Final Report Summary - INTERACT (Interactive Systems Involving Multi-point Surfaces, Haptics and true-3D displays)
The summary should be a stand-alone description of the project and its outcomes. This text should be as concise as possible and suitable for dissemination to non specialist audiences.
The primary vision for this project is to develop scientific and technological know-how to create interactive systems that allows multiple users to walk-up and touch (using multiple fingers or tangible objects), feel (through haptic force feedback from the surface) and view (in both 2D and 3D) distinct forms of digitised content.
This vision was delivered through 4 work packages with the first two looking at creating Multi-point Haptic Surface (Ultrahaptics) and reconfigurable ‘true-3D’ content for a walk-up and use scenarios. The remaining two work-packages look at integrating the devices, deriving interaction principles from them and in demonstrating their utility through different application scenarios.
Ultrahaptics, is our system designed to provide feelable tactile feedback on the bare hands of a user. Our approach applies the principles of acoustic radiation force to produce forces on the skin which are strong enough to generate tactile sensations. The hardware is essentially a phased-array of about 256 ultrasound speakers where each speaker individually controlled to produce high-fidelity focal points. We generate a feelable sensations by modulating the 40KHz carrier sound with low-frequency secondary pulse to allow users to feel the pressure wave. The user perceives a discernible haptic shape when the corresponding acoustic interference pattern is generated above a precisely controlled two-dimensional phased array of ultrasound transducers.
We extended the phased array to not only create a feelable focal point but to create different types of acoustic traps that can be used to trap and levitate small objects. We were one of the first to demonstrate a one-sided tractor beam (Nat. comm 2015). These levitated objects can then be rotated in-place using electro-rotation to create mid-air displays (Uist 2016).
Within this project we also explored other forms of mid-air displays using non-solid diffusers such as mist and soap bubbles. SensaBubble (CHI 2014) is an example of such a chrono-sensory mid-air display system that generates scented bubbles to deliver information to the user via a number of sensory modalities.

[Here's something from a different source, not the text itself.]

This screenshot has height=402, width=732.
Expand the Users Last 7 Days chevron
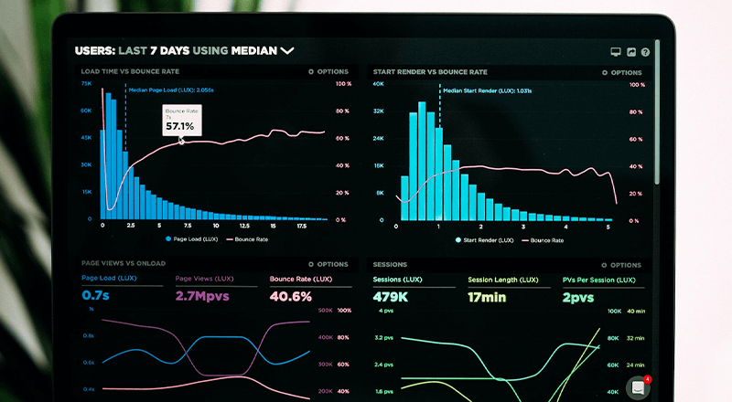pos(287,50)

To date the project has produced 4 journal publications (including 1 in Nature Communications and 2 in ACM Transactions journals), 5 ACM CHI papers, 3 ACM UIST papers and 2 patents.

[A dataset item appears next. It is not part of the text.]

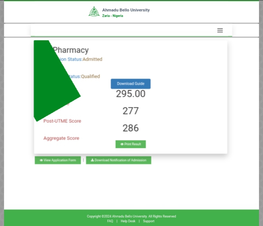The image size is (263, 226).
Task: Click the copyright notice in the footer
Action: coord(131,216)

One of our core accomplishments to this project has been the creation of a spin-out company called Ultrahaptics (www.ultrahaptics.com). Ultrahaptics aims to commercialise mid-air haptic feedback. The company was established in Nov 2013 with the PhD student (Tom Carter) as the CTO of the company. We received POC funding from ERC to further develop aspects of Ultrahaptics and further received H2020 SME instrument funding (Phase 2) to develop Ultrahaptics into a globally competitive company. Today the company operates in multiple regions around the world and employs in excess of 50 people world-wide. In Sept 2016, the co-founders of Ultrahaptics were awarded the Royal Academy of Engineering Collin-campbell Mitchell award for outstanding contributions to engineering in the UK.
My team currently consists of 3 post-docs, 1 PhD and 1 support technician. The PhD student Tom Carter along with one Post-Doc Dr. Ben Long will soon move to the newly formed company Ultrahaptics.
Dr. Diego Martinez Plasencia started as a Post-doc on my ERC grant but after 2 years the University of Bristol decided to support him for another 3 years to further support my ERC grant. As a consequence Dr. Plasencia is now part of my team but not paid by my grant. Dr. Plasencia is working on the non-solid diffuser aspect of my project.
I've used this opportunity to add two additional post-docs to my team: Dr. Daniel Spelmezan and Dr. Deepak Shaboo. Both of them will work on the integration of haptics with mist based displays. Furthermore, Dr. Shaboo has a background in physics and helps deepen our collaboration with the nano-physics group which is key for the success of my final workpackage.
* Please, notice that this summary will be published
The primary vision for this project is to develop scientific and technological know-how to create interactive systems that allows multiple users to walk-up and touch (using multiple fingers or tangible objects), feel (through haptic force feedback from the surface) and view (in both 2D and 3D) distinct forms of digitised content.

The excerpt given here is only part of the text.